%%
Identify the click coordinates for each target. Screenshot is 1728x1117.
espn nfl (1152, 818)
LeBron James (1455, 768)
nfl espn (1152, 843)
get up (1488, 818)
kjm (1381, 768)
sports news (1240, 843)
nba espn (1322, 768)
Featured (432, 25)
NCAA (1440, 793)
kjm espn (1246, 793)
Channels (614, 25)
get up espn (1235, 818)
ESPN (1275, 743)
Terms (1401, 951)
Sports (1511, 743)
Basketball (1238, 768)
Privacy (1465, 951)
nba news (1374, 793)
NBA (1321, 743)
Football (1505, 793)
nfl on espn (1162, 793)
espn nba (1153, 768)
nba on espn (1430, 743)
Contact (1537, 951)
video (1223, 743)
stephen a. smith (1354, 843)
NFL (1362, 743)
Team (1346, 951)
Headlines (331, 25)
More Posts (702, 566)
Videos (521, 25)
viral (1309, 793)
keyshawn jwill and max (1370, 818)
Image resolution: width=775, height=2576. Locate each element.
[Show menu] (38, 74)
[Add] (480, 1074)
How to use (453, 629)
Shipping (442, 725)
%%
%%
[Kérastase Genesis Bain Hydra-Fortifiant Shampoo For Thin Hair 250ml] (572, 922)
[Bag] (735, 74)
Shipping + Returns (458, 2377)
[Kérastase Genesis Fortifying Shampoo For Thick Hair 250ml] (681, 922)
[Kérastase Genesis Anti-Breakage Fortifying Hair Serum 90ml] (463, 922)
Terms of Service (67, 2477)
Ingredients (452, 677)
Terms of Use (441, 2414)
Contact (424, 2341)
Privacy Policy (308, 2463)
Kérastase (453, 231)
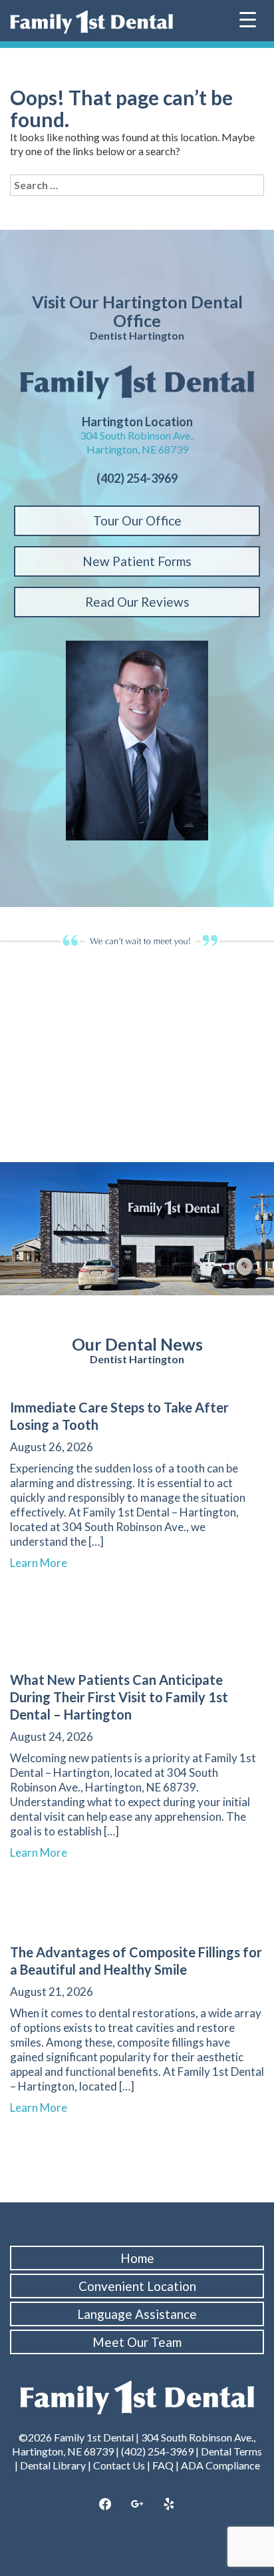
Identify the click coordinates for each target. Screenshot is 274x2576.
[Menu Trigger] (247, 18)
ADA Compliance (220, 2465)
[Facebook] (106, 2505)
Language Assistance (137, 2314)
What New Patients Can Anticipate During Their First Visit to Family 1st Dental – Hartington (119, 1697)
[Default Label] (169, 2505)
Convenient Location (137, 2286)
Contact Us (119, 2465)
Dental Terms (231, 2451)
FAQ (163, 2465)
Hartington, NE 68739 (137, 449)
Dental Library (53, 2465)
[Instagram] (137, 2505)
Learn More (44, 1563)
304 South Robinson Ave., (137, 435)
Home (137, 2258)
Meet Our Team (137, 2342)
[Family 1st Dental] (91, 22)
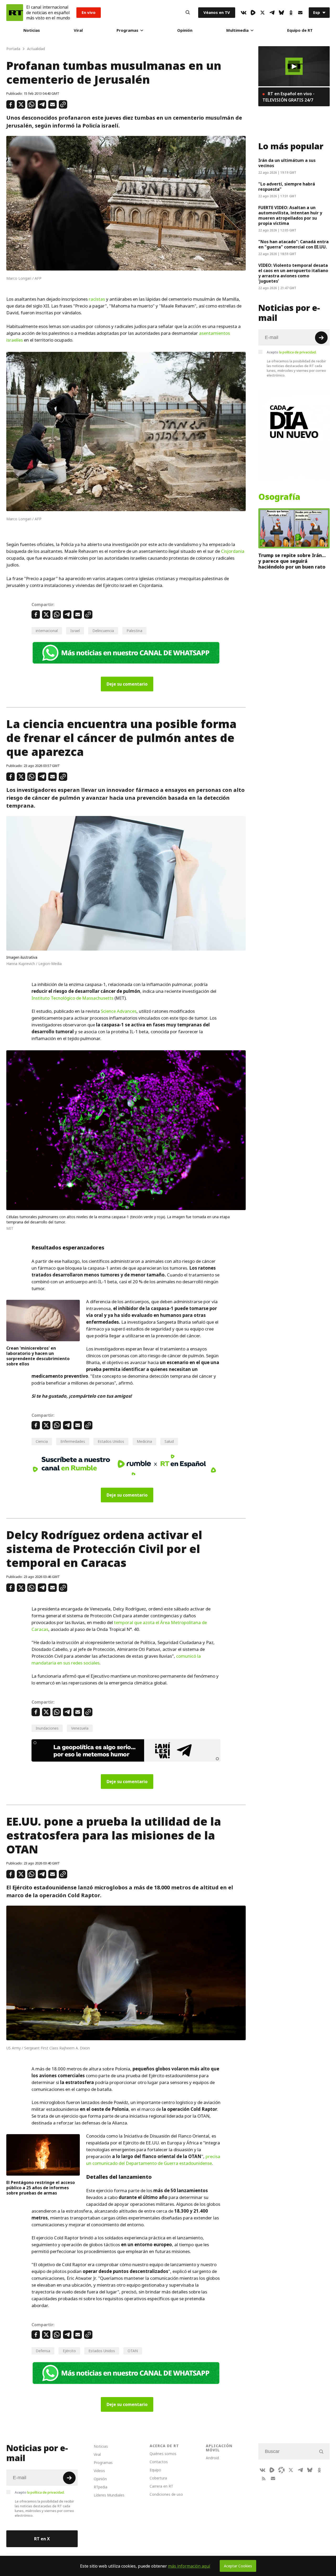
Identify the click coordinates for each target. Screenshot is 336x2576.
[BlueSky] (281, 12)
%%
- _The task_: Scan the listing above for the word "Kérastase" and copy every line that holds it.

- _Answer for the task_:
[Kérastase Genesis Bain Hydra-Fortifiant Shampoo For Thin Hair 250ml] (572, 922)
[Kérastase Genesis Fortifying Shampoo For Thick Hair 250ml] (681, 922)
[Kérastase Genesis Anti-Breakage Fortifying Hair Serum 90ml] (463, 922)
Kérastase (453, 231)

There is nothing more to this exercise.